[Spark-5068][SQL]Fix bug query data when path doesn't exist for HiveContext #5059

lazyman500 · 2015-03-17T03:28:44Z

This PR follow up PR #3907 & #3891 & #4356.
According to @marmbrus @liancheng 's comments, I try to use fs.globStatus to retrieve all FileStatus objects under path(s), and then do the filtering locally.

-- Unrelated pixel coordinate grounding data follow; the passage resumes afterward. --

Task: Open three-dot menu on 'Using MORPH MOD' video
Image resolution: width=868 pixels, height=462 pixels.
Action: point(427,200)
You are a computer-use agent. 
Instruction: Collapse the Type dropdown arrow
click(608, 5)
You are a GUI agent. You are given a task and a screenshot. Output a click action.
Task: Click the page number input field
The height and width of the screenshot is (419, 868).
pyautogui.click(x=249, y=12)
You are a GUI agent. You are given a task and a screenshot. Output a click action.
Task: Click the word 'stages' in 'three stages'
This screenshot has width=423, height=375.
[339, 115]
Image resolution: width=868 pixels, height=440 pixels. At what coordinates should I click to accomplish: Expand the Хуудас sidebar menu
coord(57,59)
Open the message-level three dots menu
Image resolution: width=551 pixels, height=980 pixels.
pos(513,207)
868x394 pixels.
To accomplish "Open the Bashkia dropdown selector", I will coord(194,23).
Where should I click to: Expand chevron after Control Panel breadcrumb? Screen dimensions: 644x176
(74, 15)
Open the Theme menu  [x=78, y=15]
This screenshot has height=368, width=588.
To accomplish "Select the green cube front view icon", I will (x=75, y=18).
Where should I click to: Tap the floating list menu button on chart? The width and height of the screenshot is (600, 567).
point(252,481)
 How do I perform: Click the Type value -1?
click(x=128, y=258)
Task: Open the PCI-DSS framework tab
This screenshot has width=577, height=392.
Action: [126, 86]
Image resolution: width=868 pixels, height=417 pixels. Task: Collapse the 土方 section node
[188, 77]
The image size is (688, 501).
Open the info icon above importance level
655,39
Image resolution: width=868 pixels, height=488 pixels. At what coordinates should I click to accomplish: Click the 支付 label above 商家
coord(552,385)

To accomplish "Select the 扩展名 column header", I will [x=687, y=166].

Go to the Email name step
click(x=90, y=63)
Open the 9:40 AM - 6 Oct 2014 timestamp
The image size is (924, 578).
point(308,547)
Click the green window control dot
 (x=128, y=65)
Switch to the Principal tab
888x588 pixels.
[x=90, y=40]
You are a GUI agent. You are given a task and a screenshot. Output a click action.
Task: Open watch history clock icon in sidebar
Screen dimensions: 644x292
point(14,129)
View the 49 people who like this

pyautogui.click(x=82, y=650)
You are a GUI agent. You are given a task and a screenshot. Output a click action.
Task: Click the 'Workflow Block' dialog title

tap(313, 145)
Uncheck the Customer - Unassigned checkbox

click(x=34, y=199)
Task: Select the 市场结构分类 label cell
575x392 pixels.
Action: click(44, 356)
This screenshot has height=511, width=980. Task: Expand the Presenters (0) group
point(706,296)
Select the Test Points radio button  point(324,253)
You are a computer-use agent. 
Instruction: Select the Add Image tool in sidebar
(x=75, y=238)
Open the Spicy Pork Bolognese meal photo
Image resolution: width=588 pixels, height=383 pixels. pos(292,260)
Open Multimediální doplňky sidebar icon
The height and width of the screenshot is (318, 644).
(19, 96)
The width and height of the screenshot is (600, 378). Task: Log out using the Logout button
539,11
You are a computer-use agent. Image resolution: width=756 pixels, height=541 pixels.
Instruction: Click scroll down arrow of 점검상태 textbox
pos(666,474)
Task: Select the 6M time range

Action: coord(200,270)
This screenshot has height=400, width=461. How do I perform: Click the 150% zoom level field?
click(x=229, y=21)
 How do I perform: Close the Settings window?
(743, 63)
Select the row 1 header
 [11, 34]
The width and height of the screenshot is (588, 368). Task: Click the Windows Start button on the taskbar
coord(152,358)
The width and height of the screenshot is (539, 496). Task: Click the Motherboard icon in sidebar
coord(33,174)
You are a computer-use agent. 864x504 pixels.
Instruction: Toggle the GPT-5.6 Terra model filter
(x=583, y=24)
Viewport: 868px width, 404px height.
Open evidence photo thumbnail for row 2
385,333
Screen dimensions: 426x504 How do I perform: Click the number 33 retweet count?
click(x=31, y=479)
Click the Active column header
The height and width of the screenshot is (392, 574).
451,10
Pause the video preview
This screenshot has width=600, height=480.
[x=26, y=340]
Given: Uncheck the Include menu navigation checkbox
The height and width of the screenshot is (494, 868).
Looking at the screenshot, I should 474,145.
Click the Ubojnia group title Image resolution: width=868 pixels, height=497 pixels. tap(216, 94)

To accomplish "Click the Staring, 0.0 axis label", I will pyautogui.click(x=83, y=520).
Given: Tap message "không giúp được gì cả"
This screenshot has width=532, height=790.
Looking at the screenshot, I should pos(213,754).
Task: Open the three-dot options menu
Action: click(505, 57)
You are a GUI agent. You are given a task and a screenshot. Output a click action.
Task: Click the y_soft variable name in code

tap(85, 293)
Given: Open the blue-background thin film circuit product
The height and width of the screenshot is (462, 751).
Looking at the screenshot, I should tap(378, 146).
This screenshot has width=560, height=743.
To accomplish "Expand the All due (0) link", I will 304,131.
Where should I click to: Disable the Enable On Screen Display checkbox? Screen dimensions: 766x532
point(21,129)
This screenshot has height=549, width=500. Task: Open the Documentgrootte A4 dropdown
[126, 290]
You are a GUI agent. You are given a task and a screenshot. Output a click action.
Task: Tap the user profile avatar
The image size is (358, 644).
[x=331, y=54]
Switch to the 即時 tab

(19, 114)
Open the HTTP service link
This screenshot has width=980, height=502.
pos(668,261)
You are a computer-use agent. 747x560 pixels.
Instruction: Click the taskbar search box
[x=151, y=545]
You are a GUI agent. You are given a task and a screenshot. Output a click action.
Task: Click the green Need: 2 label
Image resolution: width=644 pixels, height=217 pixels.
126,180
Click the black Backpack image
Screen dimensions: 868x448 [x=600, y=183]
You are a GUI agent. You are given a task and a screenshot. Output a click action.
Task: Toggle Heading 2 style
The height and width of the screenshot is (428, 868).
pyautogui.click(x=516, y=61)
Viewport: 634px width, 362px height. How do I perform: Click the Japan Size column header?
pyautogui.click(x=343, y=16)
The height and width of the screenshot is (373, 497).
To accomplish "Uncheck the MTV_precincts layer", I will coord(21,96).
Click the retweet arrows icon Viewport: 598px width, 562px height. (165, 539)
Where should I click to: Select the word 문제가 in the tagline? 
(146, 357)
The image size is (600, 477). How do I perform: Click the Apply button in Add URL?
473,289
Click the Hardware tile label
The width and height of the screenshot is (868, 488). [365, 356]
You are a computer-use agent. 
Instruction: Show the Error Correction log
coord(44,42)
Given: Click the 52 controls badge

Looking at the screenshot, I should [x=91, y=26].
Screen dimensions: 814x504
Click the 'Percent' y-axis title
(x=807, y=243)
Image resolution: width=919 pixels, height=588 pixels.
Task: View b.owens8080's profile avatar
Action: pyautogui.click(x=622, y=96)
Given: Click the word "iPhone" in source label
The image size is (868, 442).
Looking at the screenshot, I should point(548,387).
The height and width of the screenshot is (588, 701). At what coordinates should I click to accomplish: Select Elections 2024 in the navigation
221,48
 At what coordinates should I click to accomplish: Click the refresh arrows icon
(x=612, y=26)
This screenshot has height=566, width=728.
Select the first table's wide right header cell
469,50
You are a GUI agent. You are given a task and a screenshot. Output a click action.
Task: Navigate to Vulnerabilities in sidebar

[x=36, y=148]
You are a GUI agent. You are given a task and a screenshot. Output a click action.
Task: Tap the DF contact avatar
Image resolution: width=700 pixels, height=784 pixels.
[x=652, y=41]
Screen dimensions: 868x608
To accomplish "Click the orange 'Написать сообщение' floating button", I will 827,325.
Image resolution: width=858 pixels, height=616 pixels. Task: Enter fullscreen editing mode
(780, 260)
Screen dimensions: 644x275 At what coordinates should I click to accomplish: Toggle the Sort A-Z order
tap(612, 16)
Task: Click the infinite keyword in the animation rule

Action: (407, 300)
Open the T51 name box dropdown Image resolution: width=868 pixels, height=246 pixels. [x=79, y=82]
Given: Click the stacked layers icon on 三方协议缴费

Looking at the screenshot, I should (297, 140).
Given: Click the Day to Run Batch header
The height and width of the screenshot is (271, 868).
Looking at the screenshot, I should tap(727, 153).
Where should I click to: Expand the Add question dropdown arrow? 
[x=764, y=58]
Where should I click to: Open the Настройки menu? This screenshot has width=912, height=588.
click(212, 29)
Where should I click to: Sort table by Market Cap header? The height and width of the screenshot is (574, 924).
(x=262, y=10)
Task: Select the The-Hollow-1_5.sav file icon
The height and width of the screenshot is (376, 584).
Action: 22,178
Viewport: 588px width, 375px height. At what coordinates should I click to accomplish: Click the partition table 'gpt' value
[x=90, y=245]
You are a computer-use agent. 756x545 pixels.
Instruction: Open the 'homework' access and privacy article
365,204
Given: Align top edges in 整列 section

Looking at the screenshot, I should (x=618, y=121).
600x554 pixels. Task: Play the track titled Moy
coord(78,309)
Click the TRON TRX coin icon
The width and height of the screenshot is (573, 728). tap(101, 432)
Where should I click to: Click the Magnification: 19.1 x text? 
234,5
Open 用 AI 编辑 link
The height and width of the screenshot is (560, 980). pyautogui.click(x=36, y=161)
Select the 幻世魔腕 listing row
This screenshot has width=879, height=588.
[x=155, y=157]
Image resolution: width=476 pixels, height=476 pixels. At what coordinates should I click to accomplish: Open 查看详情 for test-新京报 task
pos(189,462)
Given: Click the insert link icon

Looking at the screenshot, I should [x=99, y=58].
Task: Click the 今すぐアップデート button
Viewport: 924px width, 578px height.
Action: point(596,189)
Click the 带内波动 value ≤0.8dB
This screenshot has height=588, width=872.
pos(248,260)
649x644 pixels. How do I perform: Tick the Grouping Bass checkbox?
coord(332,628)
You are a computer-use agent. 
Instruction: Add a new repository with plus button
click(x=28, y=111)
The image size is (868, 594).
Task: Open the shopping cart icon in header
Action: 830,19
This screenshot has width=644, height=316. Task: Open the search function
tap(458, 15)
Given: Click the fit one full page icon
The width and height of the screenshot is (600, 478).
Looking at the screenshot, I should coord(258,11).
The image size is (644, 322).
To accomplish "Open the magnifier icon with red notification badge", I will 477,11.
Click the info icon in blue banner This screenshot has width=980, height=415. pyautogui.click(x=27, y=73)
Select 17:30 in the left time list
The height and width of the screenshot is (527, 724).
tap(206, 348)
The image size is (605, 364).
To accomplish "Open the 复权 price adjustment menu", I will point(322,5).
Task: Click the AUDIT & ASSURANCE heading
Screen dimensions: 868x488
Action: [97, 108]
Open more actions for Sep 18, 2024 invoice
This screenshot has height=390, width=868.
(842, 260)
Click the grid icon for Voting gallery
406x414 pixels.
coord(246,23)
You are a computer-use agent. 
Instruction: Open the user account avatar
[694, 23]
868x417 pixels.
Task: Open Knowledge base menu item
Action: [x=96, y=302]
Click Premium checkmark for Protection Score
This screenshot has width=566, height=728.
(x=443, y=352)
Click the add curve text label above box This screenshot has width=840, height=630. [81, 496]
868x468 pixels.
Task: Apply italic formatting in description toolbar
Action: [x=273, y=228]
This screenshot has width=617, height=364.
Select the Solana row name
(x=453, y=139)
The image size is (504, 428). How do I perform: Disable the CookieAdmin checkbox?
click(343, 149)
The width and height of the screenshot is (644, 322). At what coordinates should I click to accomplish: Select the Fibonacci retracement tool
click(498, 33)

[1]. get pathPattern by path, and put it into pathPatternSet. (hdfs://cluster/user/demo/2016/08/12 -> hdfs://cluster/user/demo///*)
[2]. retrieve all FileStatus objects ,and cache them by undating existPathSet.
[3]. do the filtering locally
[4]. if we have new pathPattern,do 1,2 step again. (external table maybe have more than one partition pathPattern)

@chenghao-intel @jeanlyn

update

marmbrus · 2015-03-17T21:28:49Z

ok to test

SparkQA · 2015-03-17T22:56:12Z

Test build #28738 has finished for PR 5059 at commit 04c443c.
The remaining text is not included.